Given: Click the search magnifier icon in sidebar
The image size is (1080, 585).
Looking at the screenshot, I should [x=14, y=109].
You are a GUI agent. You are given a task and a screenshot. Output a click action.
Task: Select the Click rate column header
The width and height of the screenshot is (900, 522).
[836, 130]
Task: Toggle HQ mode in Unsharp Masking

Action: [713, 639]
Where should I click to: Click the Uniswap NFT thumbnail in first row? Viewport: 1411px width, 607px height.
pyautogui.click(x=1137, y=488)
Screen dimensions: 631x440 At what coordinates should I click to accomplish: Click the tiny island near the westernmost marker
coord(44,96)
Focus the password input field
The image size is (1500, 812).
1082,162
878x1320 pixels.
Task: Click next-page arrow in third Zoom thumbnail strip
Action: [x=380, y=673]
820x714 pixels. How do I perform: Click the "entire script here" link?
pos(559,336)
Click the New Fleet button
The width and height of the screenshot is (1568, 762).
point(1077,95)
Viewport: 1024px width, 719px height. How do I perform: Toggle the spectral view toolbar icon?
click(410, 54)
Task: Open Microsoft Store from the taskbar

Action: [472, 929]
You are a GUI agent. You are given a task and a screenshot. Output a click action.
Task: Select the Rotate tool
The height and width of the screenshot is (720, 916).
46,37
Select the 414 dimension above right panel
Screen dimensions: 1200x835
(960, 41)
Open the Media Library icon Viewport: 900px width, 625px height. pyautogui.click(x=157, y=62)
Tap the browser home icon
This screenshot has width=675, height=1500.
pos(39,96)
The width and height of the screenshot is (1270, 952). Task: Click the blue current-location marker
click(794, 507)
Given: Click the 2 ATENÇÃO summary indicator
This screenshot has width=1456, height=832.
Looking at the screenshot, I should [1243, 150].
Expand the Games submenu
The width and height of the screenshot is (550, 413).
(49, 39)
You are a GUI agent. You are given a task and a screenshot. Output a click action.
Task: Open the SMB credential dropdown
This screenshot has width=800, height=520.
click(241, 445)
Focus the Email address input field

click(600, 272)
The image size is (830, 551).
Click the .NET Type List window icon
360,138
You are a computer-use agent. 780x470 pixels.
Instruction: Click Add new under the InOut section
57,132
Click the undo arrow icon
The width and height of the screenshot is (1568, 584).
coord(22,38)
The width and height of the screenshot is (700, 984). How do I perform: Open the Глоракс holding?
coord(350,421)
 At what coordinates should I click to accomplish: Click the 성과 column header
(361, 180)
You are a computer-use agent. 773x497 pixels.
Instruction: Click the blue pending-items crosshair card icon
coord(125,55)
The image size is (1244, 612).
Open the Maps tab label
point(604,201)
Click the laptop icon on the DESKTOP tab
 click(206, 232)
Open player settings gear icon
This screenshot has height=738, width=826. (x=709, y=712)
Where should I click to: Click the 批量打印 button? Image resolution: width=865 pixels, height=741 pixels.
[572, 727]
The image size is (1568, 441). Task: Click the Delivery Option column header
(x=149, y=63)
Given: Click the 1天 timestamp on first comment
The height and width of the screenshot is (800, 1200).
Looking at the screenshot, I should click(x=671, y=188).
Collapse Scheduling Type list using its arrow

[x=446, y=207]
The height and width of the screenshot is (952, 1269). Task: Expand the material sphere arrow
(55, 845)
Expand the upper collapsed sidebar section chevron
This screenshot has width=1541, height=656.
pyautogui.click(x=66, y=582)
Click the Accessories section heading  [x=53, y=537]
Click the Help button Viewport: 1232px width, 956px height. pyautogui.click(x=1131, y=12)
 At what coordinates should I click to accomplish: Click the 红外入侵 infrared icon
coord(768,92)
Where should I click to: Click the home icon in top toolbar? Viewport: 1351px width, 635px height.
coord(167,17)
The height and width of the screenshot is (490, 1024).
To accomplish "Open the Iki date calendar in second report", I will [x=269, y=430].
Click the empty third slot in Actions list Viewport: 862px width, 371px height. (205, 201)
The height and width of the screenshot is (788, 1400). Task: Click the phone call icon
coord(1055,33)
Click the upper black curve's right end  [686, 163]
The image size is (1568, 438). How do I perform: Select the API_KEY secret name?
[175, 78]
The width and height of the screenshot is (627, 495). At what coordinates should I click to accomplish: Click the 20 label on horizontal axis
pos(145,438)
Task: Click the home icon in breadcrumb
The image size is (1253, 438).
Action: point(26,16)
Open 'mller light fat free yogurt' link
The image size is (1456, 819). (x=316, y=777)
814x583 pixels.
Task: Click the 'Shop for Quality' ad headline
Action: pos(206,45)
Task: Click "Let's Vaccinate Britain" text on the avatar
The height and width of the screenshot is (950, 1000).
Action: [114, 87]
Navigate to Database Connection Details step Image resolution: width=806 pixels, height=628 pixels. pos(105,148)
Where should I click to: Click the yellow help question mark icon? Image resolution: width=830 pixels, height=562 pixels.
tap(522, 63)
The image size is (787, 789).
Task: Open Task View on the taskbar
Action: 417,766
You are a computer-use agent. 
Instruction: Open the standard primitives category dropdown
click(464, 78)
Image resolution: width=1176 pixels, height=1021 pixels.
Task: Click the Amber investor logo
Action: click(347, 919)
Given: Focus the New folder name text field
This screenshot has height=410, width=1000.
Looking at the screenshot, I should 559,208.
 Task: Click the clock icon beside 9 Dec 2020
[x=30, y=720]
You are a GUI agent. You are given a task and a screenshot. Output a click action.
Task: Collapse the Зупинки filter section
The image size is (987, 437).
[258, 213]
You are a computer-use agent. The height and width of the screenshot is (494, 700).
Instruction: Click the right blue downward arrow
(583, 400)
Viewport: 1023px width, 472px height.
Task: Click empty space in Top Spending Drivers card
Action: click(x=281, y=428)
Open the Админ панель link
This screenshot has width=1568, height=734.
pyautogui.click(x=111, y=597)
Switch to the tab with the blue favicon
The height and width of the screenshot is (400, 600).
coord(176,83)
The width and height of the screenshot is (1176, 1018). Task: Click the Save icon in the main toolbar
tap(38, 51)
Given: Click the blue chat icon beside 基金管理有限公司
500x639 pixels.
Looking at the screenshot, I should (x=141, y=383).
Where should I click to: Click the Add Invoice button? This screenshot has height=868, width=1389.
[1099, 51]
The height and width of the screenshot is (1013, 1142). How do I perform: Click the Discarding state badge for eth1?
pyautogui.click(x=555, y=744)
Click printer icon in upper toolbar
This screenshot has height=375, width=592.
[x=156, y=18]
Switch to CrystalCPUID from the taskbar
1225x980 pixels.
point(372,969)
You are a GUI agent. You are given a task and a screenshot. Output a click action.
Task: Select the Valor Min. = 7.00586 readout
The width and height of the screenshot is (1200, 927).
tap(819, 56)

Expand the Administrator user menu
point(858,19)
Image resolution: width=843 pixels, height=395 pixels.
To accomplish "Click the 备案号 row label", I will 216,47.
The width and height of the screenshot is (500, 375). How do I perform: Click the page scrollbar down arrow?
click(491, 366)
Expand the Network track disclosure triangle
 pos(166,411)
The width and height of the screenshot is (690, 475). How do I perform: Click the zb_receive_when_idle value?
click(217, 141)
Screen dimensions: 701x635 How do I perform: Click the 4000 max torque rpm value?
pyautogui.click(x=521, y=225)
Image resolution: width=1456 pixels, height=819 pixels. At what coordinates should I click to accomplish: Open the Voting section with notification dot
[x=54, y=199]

* * * *

Exercise prompt | Work through the records above and count the lines that hold the string "sidebar". Please give only that figure.

Reply to the exercise | 2